Records excerpted from a collection
━━━
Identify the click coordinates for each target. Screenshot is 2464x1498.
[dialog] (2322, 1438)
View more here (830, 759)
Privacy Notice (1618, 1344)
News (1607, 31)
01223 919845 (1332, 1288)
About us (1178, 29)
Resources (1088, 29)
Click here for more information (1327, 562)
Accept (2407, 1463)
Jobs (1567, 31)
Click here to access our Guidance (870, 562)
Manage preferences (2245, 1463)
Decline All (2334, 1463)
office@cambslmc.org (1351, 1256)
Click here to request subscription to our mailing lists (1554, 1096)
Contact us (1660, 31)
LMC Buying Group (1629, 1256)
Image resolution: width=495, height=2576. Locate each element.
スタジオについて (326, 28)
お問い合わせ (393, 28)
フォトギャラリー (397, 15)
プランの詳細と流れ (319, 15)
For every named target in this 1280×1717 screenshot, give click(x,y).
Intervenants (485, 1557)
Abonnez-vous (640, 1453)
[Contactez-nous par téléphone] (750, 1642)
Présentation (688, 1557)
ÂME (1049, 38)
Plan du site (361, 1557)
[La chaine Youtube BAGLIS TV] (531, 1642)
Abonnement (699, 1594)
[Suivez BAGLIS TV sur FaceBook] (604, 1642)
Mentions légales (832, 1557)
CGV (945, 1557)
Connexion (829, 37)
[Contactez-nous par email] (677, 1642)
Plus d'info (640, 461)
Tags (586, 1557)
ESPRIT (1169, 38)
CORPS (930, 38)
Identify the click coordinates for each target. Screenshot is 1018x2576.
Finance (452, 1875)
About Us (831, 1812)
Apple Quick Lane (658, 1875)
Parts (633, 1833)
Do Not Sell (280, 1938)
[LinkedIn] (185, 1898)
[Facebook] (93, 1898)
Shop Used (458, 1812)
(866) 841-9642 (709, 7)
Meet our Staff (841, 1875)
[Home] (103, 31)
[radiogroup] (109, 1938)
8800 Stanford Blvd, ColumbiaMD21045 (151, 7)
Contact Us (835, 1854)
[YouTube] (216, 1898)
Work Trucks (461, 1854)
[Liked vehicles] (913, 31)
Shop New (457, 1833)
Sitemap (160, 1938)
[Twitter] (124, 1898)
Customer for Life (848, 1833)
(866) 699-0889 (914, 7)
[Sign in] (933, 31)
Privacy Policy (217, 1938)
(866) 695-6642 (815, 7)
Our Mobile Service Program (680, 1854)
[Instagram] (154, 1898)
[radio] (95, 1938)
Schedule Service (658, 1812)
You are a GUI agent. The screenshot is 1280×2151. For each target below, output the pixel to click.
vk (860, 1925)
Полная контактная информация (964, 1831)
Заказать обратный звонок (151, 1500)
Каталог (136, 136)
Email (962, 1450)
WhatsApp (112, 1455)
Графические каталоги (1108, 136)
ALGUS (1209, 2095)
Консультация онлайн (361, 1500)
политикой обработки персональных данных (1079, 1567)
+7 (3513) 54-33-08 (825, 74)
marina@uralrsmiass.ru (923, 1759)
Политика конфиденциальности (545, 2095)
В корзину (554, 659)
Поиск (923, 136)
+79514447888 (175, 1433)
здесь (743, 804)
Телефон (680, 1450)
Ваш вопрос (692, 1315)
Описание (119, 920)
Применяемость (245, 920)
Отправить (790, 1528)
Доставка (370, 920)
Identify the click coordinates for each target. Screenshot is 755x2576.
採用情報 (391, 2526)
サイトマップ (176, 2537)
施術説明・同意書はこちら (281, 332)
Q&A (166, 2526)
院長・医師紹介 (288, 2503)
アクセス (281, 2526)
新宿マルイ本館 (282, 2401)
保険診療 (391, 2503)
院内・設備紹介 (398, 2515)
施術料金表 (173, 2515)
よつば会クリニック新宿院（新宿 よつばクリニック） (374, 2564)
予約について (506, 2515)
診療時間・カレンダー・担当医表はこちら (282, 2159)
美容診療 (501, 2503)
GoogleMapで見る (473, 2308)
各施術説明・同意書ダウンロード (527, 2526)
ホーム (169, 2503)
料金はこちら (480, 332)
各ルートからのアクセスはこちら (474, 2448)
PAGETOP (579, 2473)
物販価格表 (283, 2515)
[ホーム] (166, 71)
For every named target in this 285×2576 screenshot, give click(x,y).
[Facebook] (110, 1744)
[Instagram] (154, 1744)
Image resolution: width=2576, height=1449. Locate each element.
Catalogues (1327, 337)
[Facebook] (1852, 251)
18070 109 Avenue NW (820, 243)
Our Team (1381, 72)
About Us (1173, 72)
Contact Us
━━━
DIRECTIONS – Please return the lines above that run from the line containing "54-33-08 (825, 74)" to the line containing "院長・医師紹介 (288, 2503)", inclusive, exactly and with no other lines.

TASK RESPONSE –
+7 (3513) 54-33-08 (825, 74)
marina@uralrsmiass.ru (923, 1759)
Политика конфиденциальности (545, 2095)
В корзину (554, 659)
Поиск (923, 136)
+79514447888 (175, 1433)
здесь (743, 804)
Телефон (680, 1450)
Ваш вопрос (692, 1315)
Описание (119, 920)
Применяемость (245, 920)
Отправить (790, 1528)
Доставка (370, 920)
Identify the click coordinates for each target. Screenshot is 755x2576.
採用情報 (391, 2526)
サイトマップ (176, 2537)
施術説明・同意書はこちら (281, 332)
Q&A (166, 2526)
院長・医師紹介 (288, 2503)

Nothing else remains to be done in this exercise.